1) How do I get Proxy Firewall, is this a mod?
2) How do I get Htaccess protection such as blocking nasty ip addresses, CrawlProtect and GeoIP?
3) How do I get Project Honeypot?

1)  See reply 129 in this thread.  Your host may have it installed already.
2)  Search this site I posted a how to a while back on CrawlProtect.  GeoIP may be installed by your host.
3)  That is a mod called httpbl in the mod section.  As are the others.
 :D
« Last Edit: January 26, 2011, 07:11:31 AM by butchs »
I have been truly inspired by the SUGGESTIONS as I sit on my throne and contemplate the wisdom imposed upon me.

Offline JoeB

  • Jr. Member
  • **
  • Posts: 220
Re: Forum Firewall
« Reply #118 on: January 26, 2011, 07:53:53 AM »
As an admin, Now I can not log in the forum :

HTTP Error 403 Forbidden You don't have permission to access
/forums/index.php?action=login on this server.
Your computer may be infected with a virus or a trojan. The Firewall has determined that you: Invalid ip!
If you get this message in error, please contact the ADM1N and provide the date and time of this message.

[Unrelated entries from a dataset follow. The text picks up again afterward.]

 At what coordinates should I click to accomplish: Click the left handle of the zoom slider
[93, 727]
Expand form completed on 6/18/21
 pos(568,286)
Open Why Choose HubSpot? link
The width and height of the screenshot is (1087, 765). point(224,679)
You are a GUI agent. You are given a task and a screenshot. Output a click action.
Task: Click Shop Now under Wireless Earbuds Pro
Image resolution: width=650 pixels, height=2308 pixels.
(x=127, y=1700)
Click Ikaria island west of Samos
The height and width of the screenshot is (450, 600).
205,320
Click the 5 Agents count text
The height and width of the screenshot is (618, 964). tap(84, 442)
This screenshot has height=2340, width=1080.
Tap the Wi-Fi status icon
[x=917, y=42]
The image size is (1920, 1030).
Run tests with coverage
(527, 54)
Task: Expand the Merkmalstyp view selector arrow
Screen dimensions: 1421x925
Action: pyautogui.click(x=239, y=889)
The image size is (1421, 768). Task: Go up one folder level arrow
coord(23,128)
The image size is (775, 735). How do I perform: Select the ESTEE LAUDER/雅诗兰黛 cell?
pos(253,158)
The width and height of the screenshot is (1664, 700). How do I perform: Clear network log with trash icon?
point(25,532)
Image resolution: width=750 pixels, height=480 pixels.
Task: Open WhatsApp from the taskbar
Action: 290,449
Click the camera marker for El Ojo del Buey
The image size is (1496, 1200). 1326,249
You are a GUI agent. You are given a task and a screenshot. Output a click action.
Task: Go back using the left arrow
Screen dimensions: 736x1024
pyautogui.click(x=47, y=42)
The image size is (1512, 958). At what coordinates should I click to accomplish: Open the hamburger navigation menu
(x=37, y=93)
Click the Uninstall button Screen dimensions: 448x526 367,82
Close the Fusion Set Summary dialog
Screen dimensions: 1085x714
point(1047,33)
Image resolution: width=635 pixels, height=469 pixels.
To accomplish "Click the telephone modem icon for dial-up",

Please advice. Only can use FTP to change any file

I stopped two commands by downloding index.php by ftp

//      'forumfirewall' => array('ForumFirewall.php', 'forumfirewall'),

   // start ForumFirewall
//   if (isset($modSettings['forumfirewall_enable']) && !empty($modSettings['forumfirewall_enable']) && $modSettings['forumfirewall_enable']) {
//      require_once($sourcedir . '/ForumFirewall.php'); }
   // end ForumFirewall
« Last Edit: January 26, 2011, 08:12:14 AM by JoeB »

Offline butchs

  • SMF Hero
  • ******
  • Posts: 1,733
  • Lost 7GB bandwidth!
    • EastCoastRollingThunder
Re: Forum Firewall
« Reply #119 on: January 26, 2011, 08:40:04 AM »
You should not turn on banned until you are sure that you are not going to ban yourself.

I will send you a pm.

I have been truly inspired by the SUGGESTIONS as I sit on my throne and contemplate the wisdom imposed upon me.